### TRY IT
Every line from the one with "The height and" to the end of the listing below must be printed exactly, with no other text and no pictures.

[DATA RECORDS]

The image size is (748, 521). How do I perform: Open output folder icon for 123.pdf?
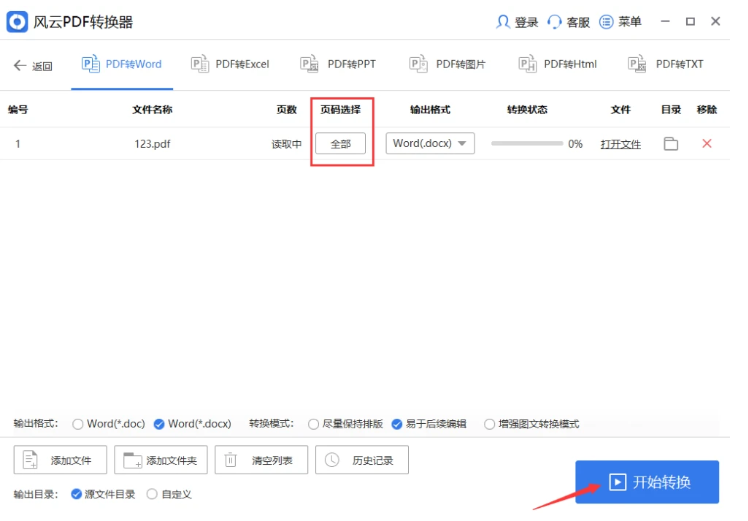pos(671,144)
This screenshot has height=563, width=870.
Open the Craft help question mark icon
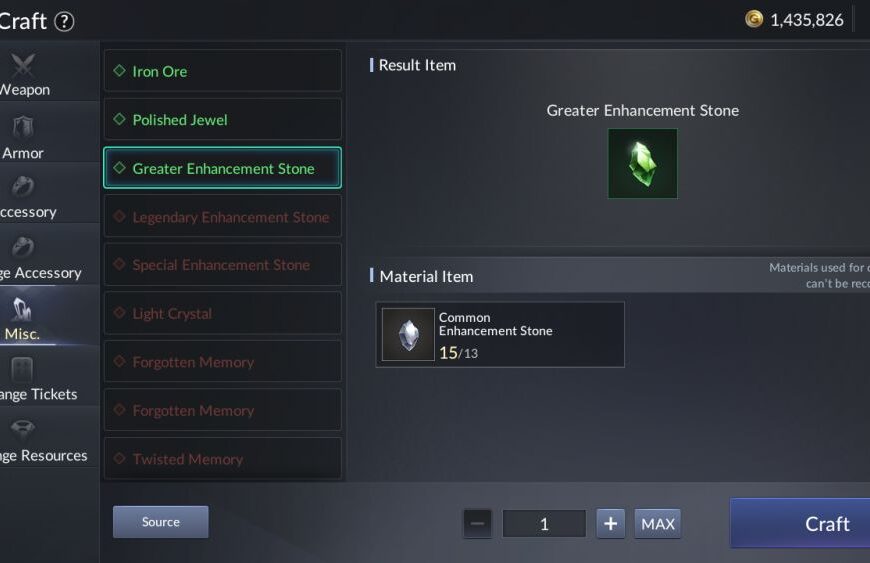click(64, 21)
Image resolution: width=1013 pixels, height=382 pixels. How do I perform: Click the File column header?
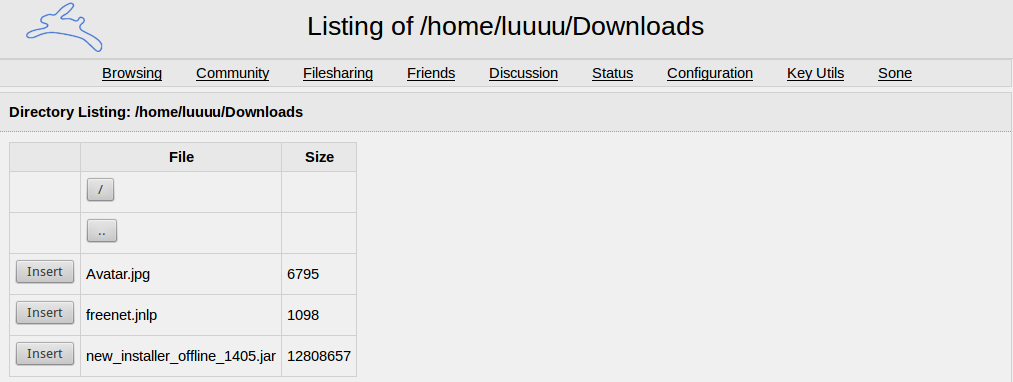tap(181, 157)
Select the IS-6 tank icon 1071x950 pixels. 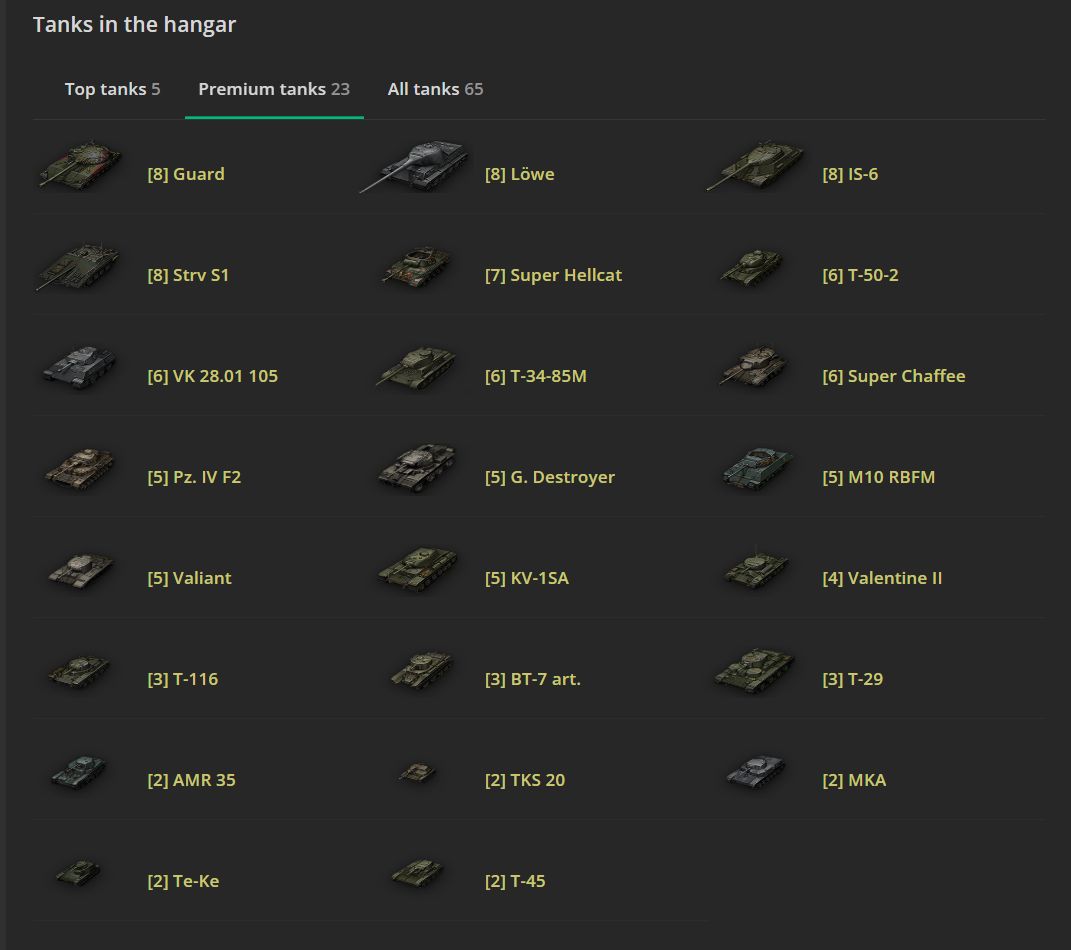tap(756, 166)
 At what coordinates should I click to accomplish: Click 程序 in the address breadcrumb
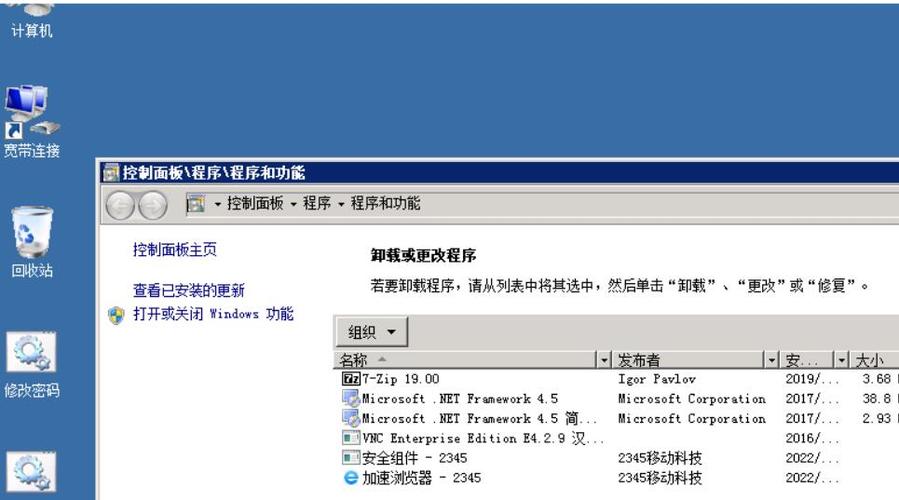click(317, 204)
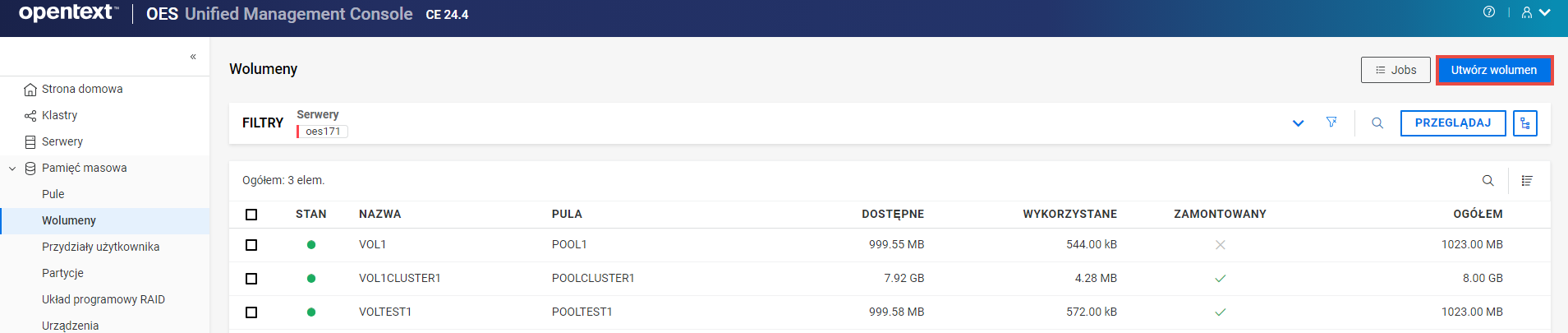Open the column settings list icon
The image size is (1568, 333).
1527,181
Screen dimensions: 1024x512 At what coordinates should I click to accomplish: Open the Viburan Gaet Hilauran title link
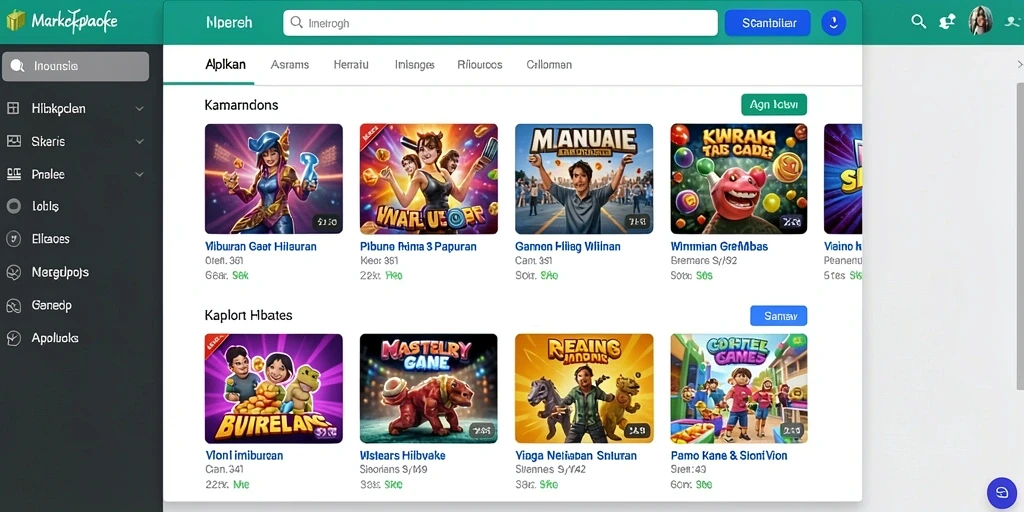click(x=261, y=246)
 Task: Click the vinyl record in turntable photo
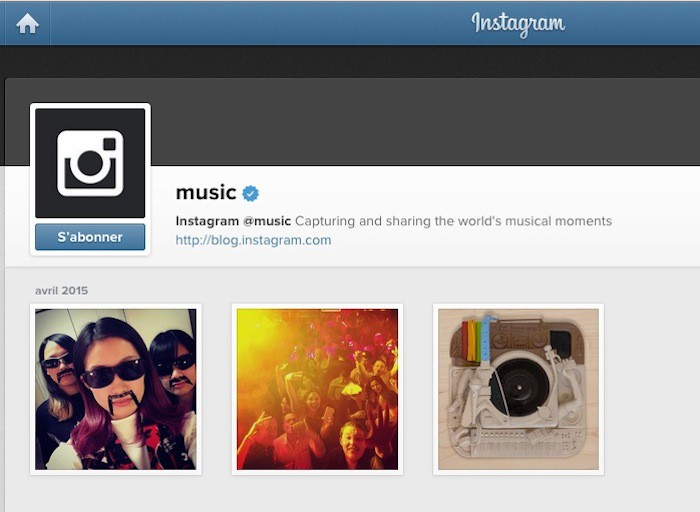(519, 386)
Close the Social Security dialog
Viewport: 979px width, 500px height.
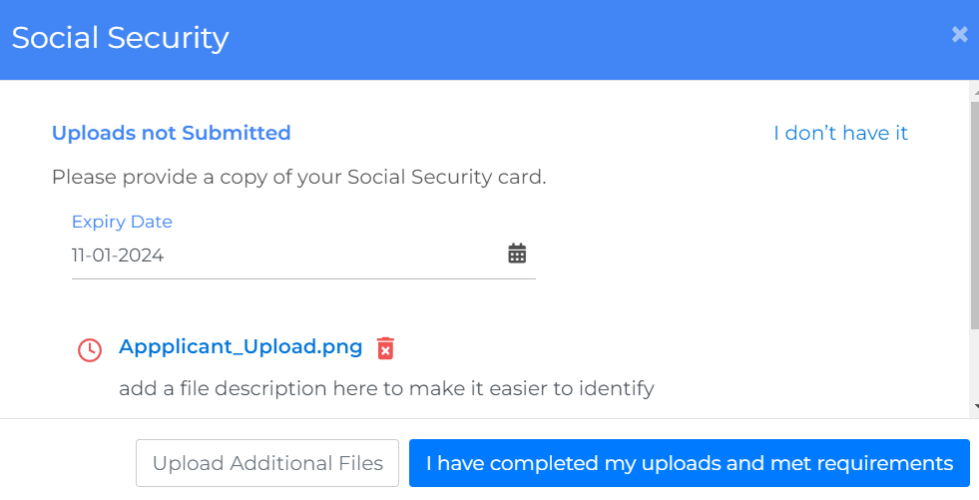[959, 35]
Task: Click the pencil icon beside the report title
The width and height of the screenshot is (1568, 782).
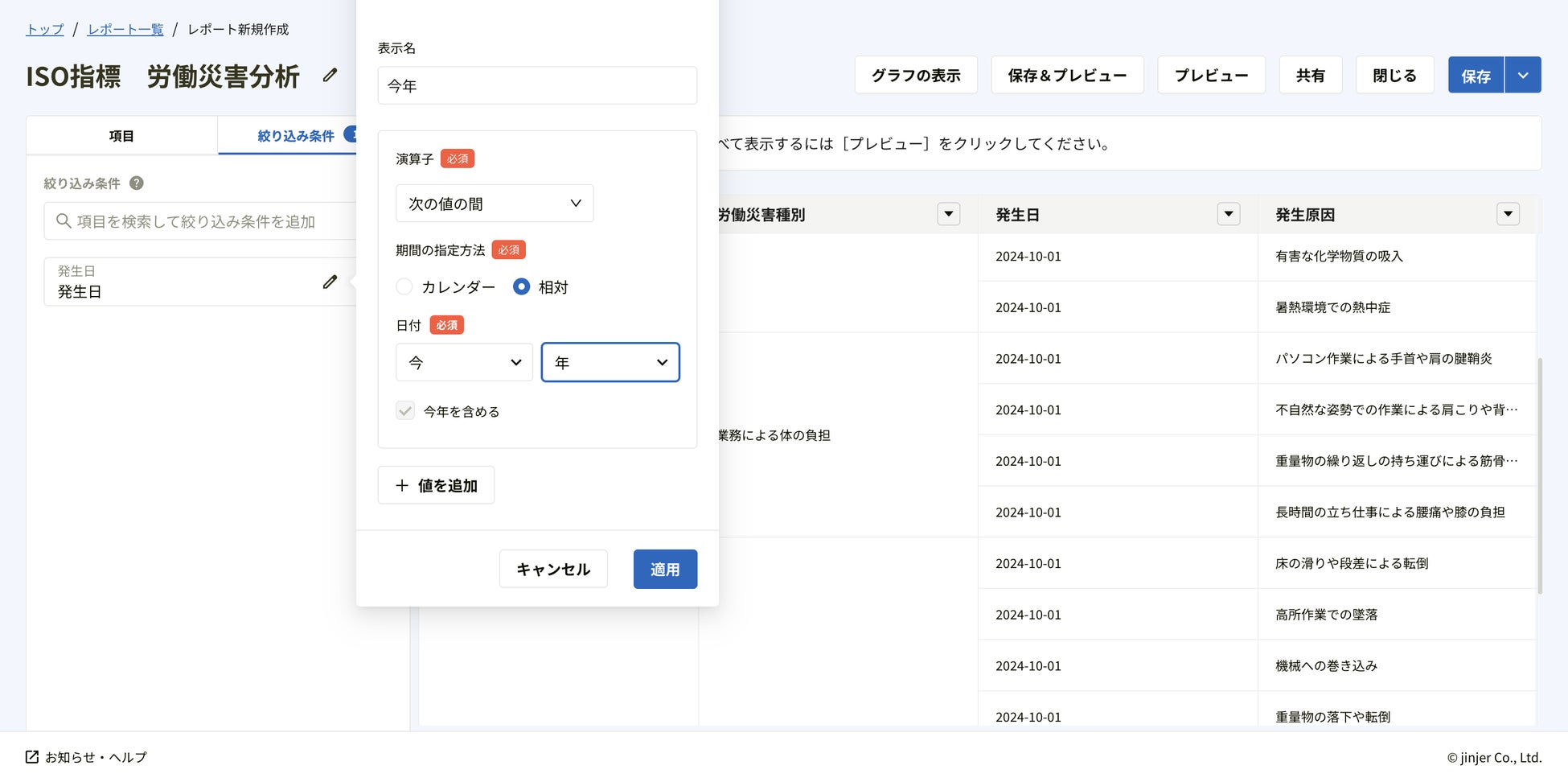Action: (x=330, y=76)
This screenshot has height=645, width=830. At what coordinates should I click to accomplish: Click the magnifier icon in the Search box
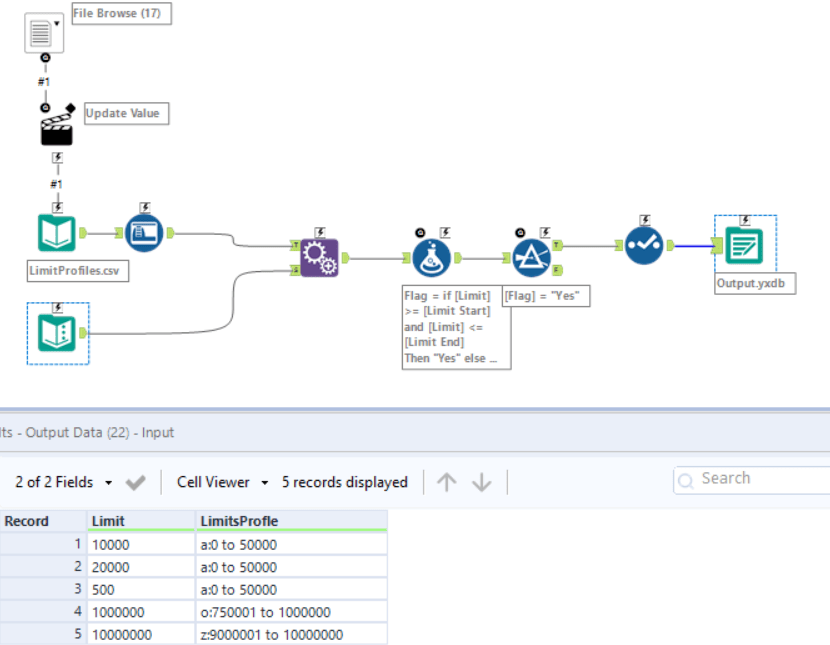point(685,479)
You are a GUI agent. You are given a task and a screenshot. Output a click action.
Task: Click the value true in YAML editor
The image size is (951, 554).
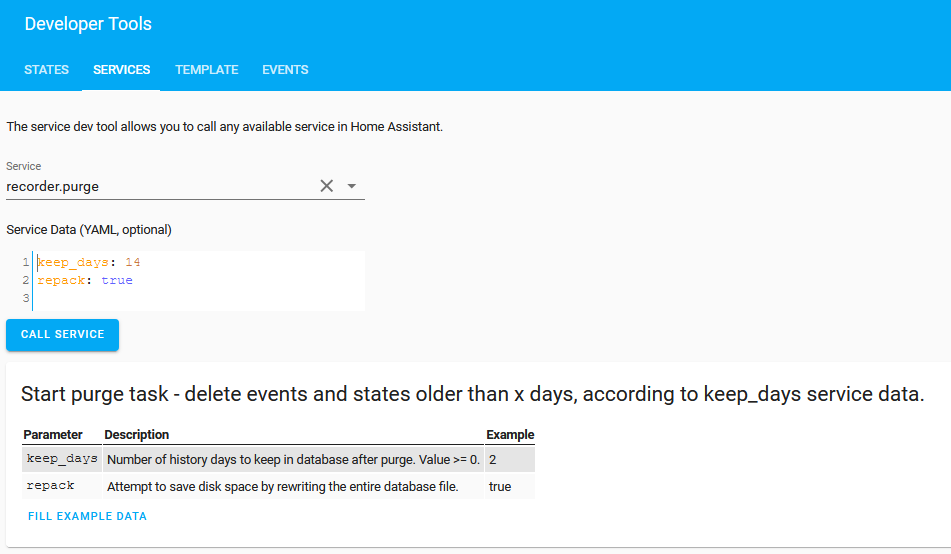coord(117,280)
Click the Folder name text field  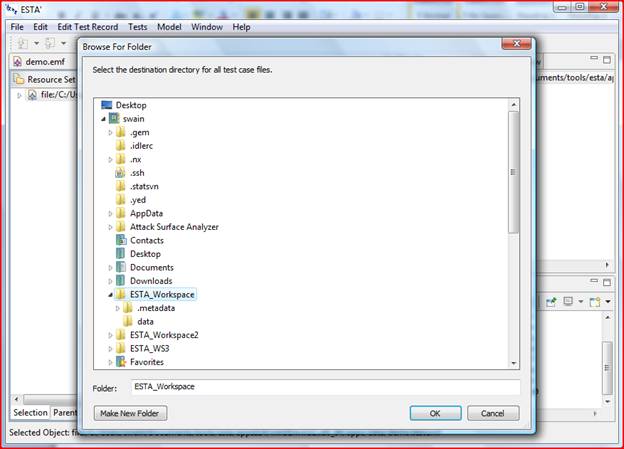click(324, 387)
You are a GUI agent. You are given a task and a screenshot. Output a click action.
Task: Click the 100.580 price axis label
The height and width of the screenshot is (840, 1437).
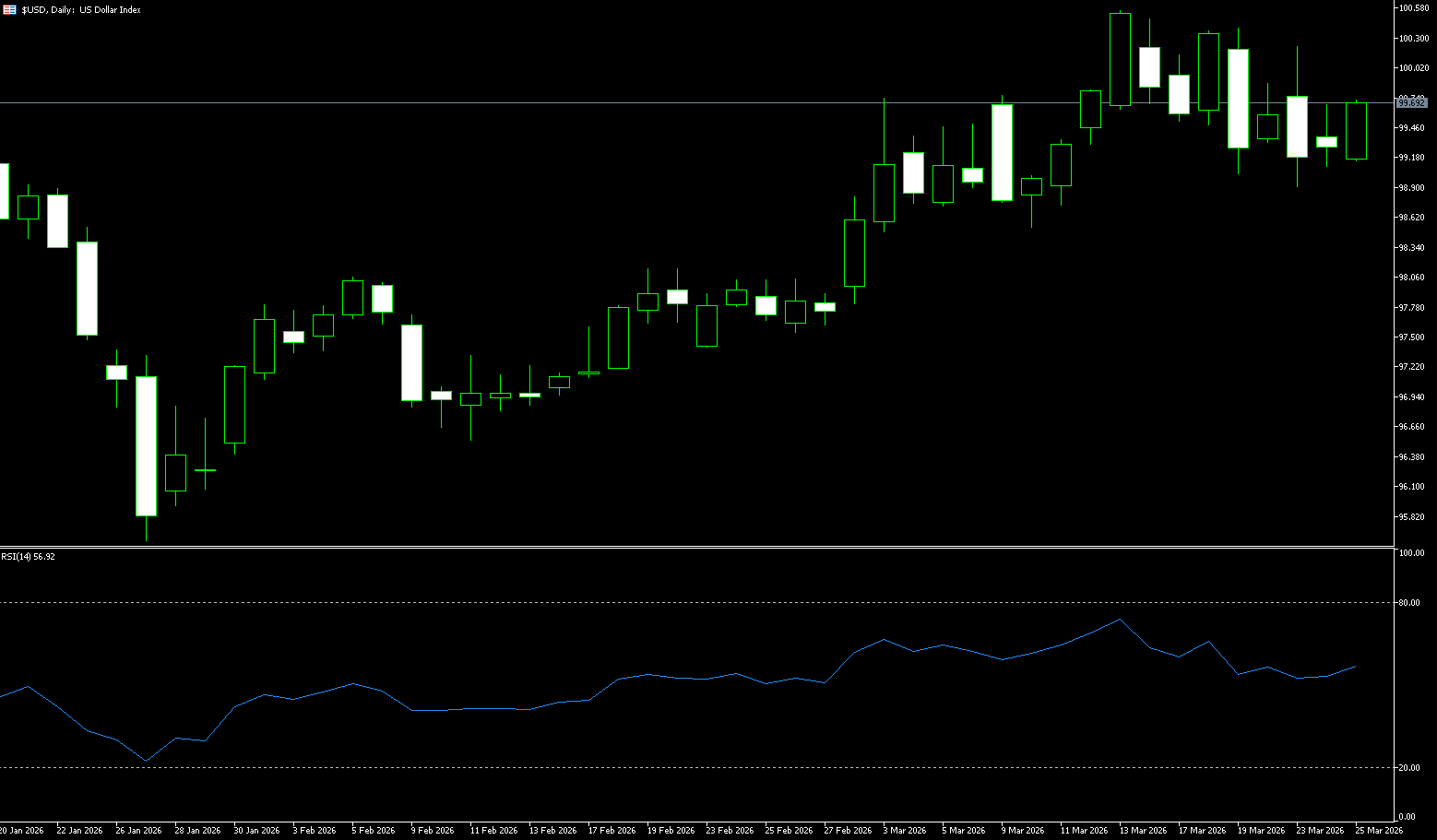(x=1413, y=8)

[/DATA RECORDS]

### RESULT FOR THIS TASK
The height and width of the screenshot is (840, 1437).
(x=1413, y=8)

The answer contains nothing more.